Too many people have believed that Gordon Brown was a talented Chancellor who ran the Treasury well. Now his successor has taken over we can see what a tacky inheritance he received. Gordon dined out on the soundbite that he had made the Bank of England independent and this was good for the UK economy. The first banking crisis to hit showed that far from making the Bank independent he had crippled it, so it was unable to handle the crisis itself and needed the involvement of the FSA and the Treasury. Under Darling this ring of three failed to head off the run on a bank, and failed to keep the markets liquid. They lost control of short term interest rates, and precipitated a credit crunch. The Conservative Economic Policy Review chronicled how Brown had damaged the Bank of England and how it left us vulnerable to a crisis, in a section written months before Northern Rock and published well before the bank ran into public difficulty.
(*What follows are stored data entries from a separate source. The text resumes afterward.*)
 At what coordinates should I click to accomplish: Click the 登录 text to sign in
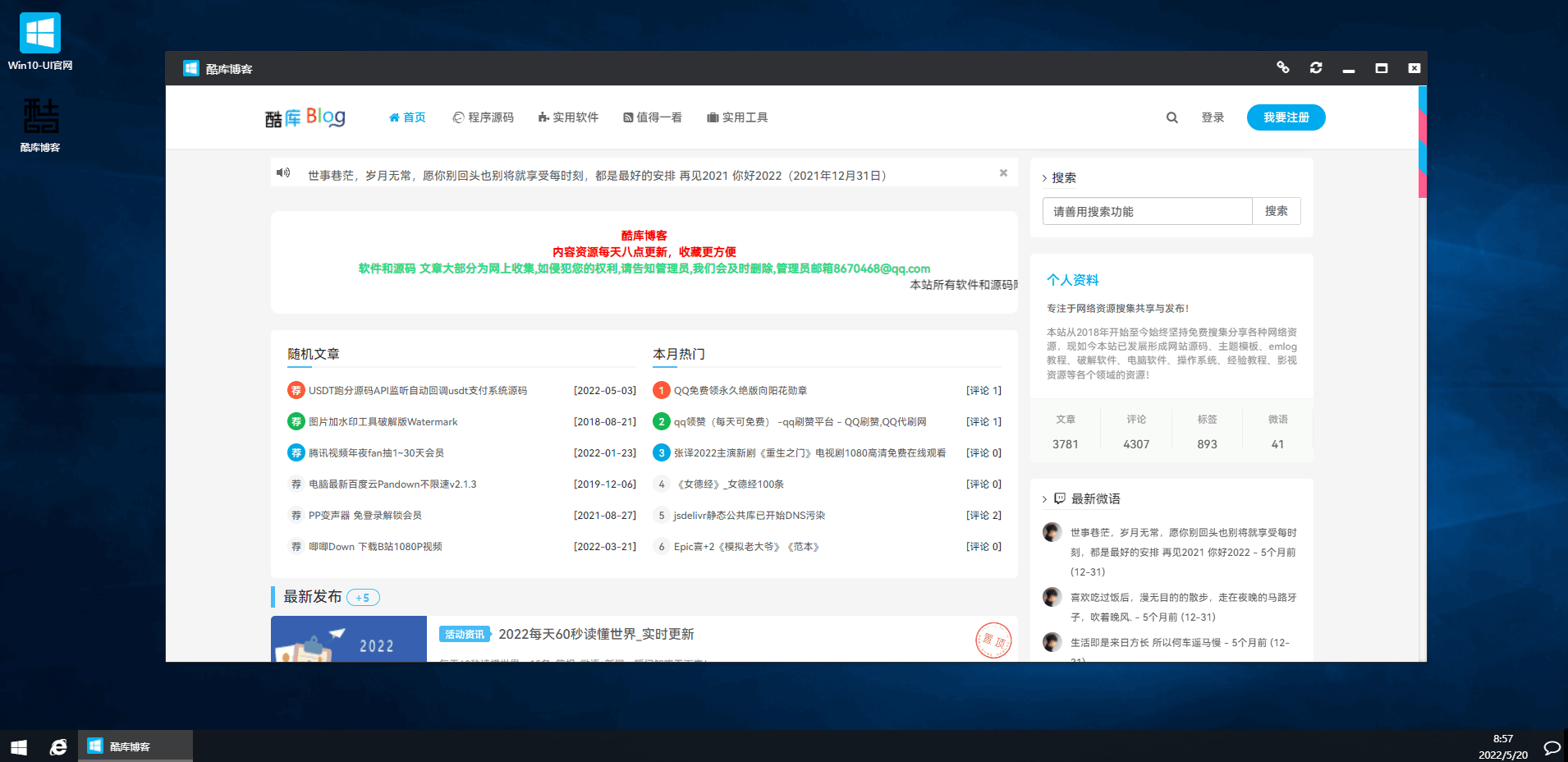coord(1213,117)
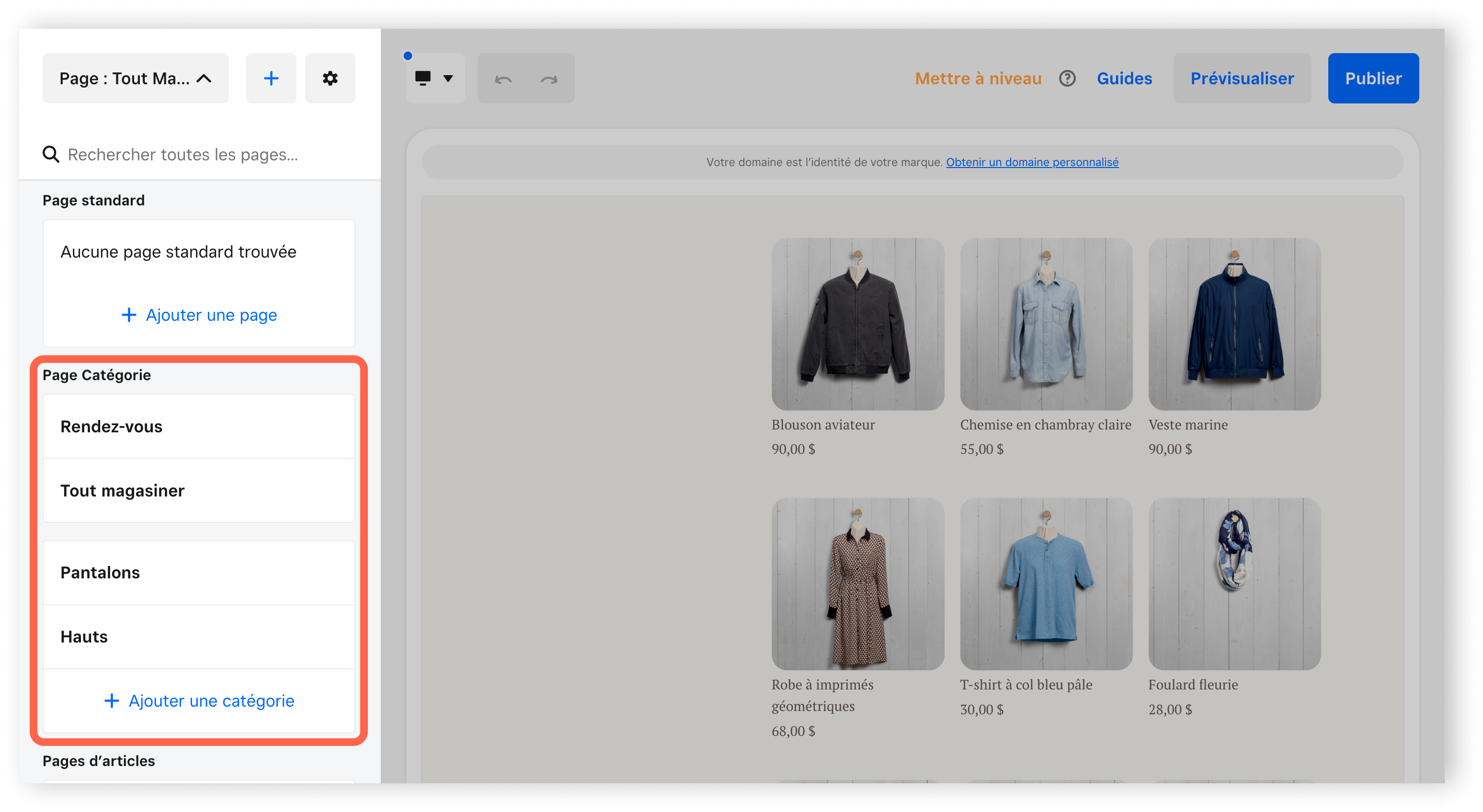1483x812 pixels.
Task: Open page settings gear icon
Action: click(330, 78)
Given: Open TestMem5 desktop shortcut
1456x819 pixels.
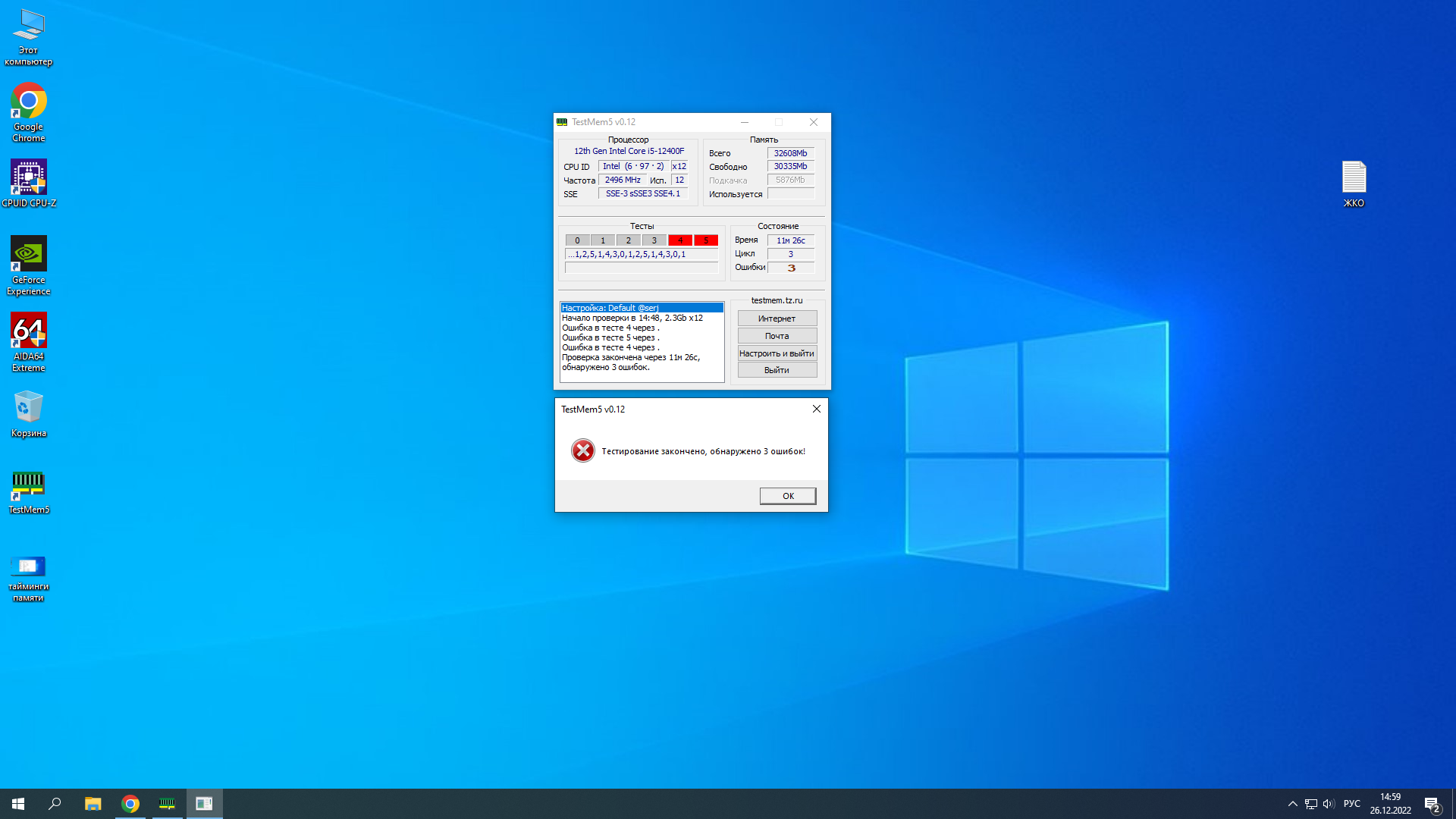Looking at the screenshot, I should pyautogui.click(x=29, y=492).
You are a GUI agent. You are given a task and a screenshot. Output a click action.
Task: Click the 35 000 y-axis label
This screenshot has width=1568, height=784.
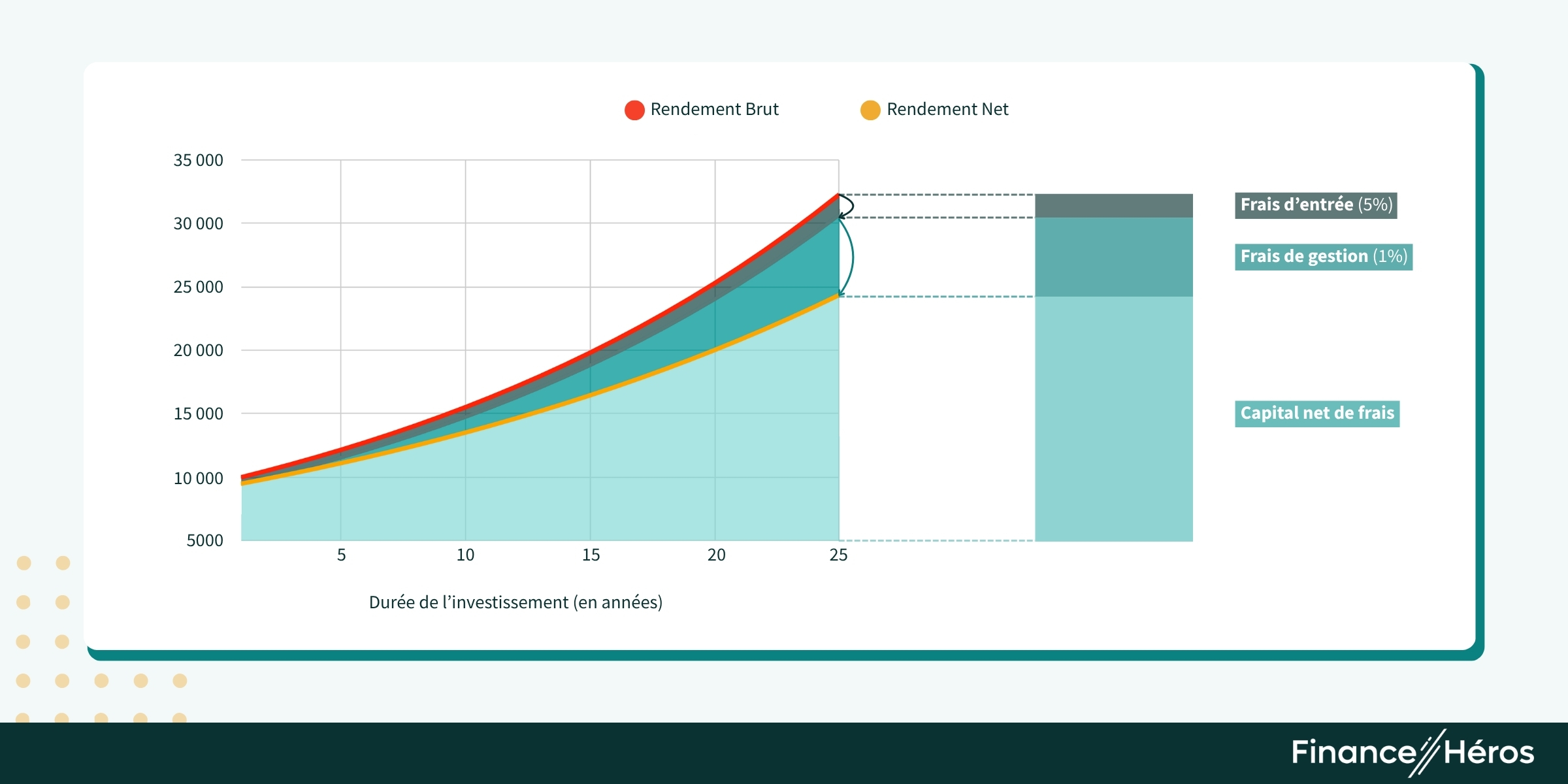198,160
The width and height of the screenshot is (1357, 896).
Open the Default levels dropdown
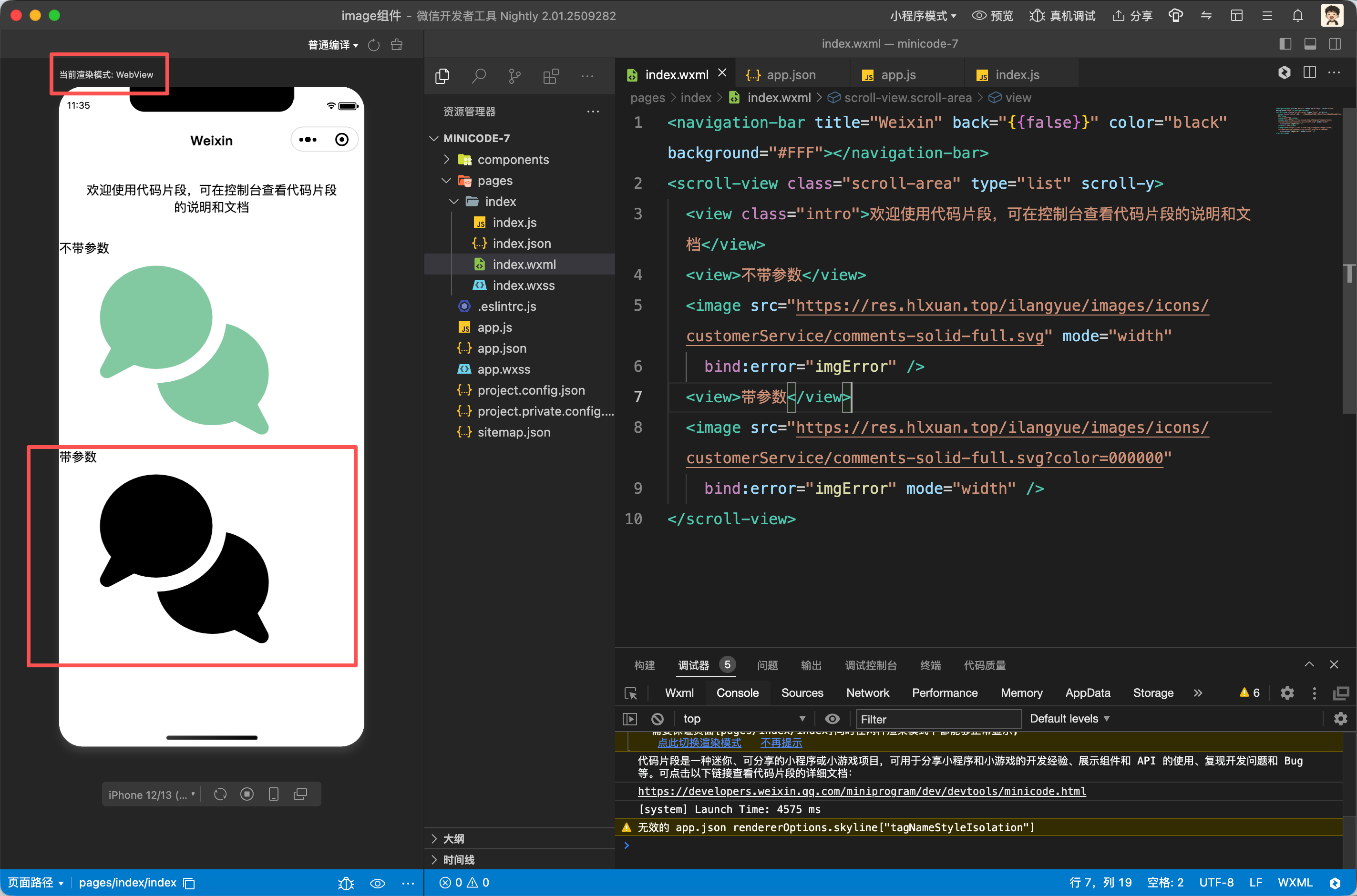[x=1069, y=719]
Over the 10 years of Gordon’s stewardship the UK had to pay higher interest rates than our main competitor economies, and ended the period with higher inflation than our main competitors. He did not even make the Monetary Policy Committee truly independent, retaining the ability to appoint all the members either directly or indirectly, and refusing to answer questions about why some were reappointed and others were not. He overrode their policy by changing targets at a crucial time.
Of more immediate impact for many British people was Gordon Brown’s raid on pension funds, taking around ??5,000 million a year from them every year in additional taxes. He allowed a new supervisory and regulatory framework to create a system which few companies wanted to live under, so we have seen a flight from offering final salary pension schemes. Gordon’s lethal mixture of higher taxes and more regulation is denying a new generation of employees access to a final salary scheme, something their parents took for granted in most jobs.
The only thing the government has been good at is taking our money off us. Because this matters most to these Ministers, it is done with military precision. If anyone is five minutes late back to a parking place they are likely to face a ticket. If you dare to live without a TV at home you will be bombarded with aggressive notices claiming you are dodging the TV poll tax. The beefed up Customs and Revenue has been much more aggressive than its predecessor Inland Revenue in dealing with law abiding companies and individuals. I have more cases now of people being required to pay tax they do not owe thanks to errors and dubious decisions. Local Councils have followed suit, harassing people to pay Council Tax and to fill in regular records to maintain their single person discounts.
The casual incompetence and carelessness of this government is on display every day of my working life as an MP. Much of my office’s time is spent referring cases where the Inland Revenue or the CSA or the Immigration Service have made a wrong decision or have failed to make any decision at all. More time is spent chasing departments for answers, and chasing them again for a proper answer once the standard reply has come in. Papers and documents produced to Parliament are often error ridden. Bills are rewritten in great chunks just before Report stage. Ministers sometimes do not know the detail of the Statutory Instrument they are putting through so debate is fairly pointless with them. The Bank of England’s official copy of its last annual Report presented to Parliament and kept in the library of the House had several important pages missing which no-one at the Bank had bothered to check. Ministers do not appear to proof read anything themselves or to go over the detail beforehand.
In this environment the actions of the Customs and Revenue this week are neither surprising nor out of the ordinary. I was not shocked by it, as I would expect nothing less from a government that has so neglected the arts of departmental management and administrative discipline. I am very sorry for all those families whose data has gone astray, but pleased that this incompetence was so noticeable that maybe now more people will come to understand that this is the nature of this government. If organisations behave casually it is because the signals sent from the top are casual. Too many Ministers in this government fail to stress the need for accuracy and care at all stages of their department’s work. They live on the media and die politically on the media. They have still not learnt that as a Minister staying out of the papers is usually more difficult and more successful than getting into them. Papers mainly want to report mess up and conspiracy.